One thing that most everyone agrees with about this law is that it helps Republican candidates because virtually all of the people who don’t have the required ID to vote are poor and/or black and that those people mostly vote for Democrats.
According to the emergency appeal filed by the opponents of the law, there have been a total of two cases of in-person illegal votes that have been prosecuted between 2003 and 2013 and that there could be as many as 600,000 legally registered voters who do not have the required ID cards and that those people could be prevented from voting if the law is upheld.
Before I show my full bias (if I haven’t already), I should disclose, in the here and now, that is 2014 and with all things considered, I am very much against this requirement.
That is not to say that I am OK with voter fraud, because I am not. But the practical reality of requiring something like this is not the way to go right now.
However, there are a lot of people (mostly Republicans) who are in favor of this law and claim it’s needed for the purpose of preventing voter fraud.
As I understand it, their argument is not so much that there is a measurable epidemic of fraudulent votes in Texas, but more about proactively preventing voter fraud from happening with the use of this law.
This is where they lose me.

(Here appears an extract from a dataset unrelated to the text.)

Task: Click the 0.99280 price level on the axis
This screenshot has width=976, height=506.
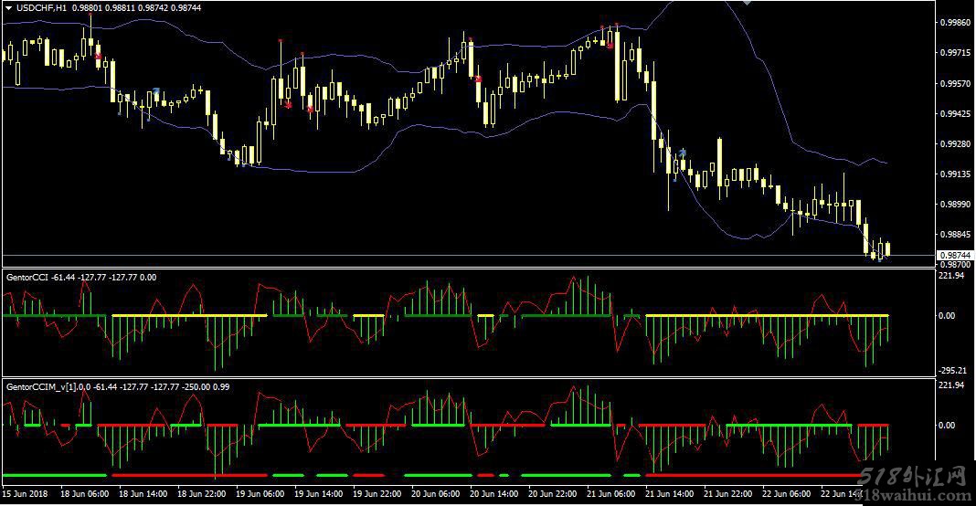Action: click(x=953, y=144)
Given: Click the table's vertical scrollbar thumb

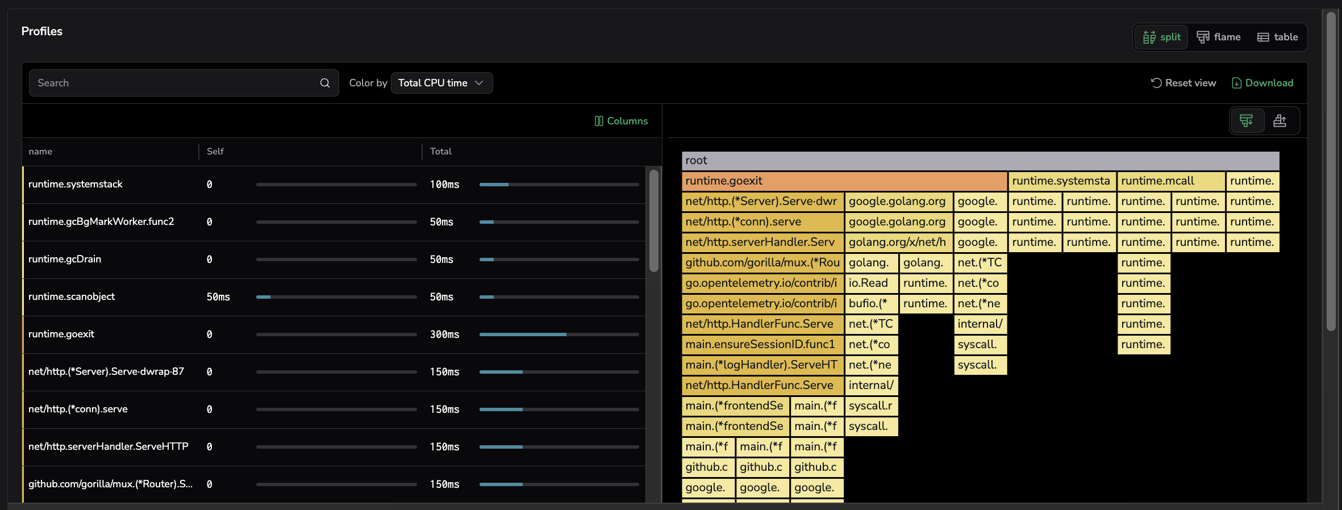Looking at the screenshot, I should [x=654, y=220].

As a critical thinker, I know that there is not a real problem at this time and that regardless of what anyone says or claims as an argument in favor of this law, I am insulted when someone tries to convince me it is only about preventing voter fraud and not about winning elections.
Their argument would carry a lot more weight if they would file emergency bills, or whatever it took, in order to put in place safeguards that protect those 600,000 patriots who want to vote but don’t have what’s required to do so, instead of filing emergency appeals to the Supreme Court a week before early voting takes place that has no safeguards in place to protect legal voters.
In our system of justice in this country, we mostly agree with what’s known as Blackstone’s formulaic theory, which basically says it’s better to let ten guilty go free than wrongly convict one innocent.
This current law does not follow that doctrine in any way.
As students, this issue is a great one to plug into that political/critical thinking scenario tool on your shoulders and come up with an informed opinion.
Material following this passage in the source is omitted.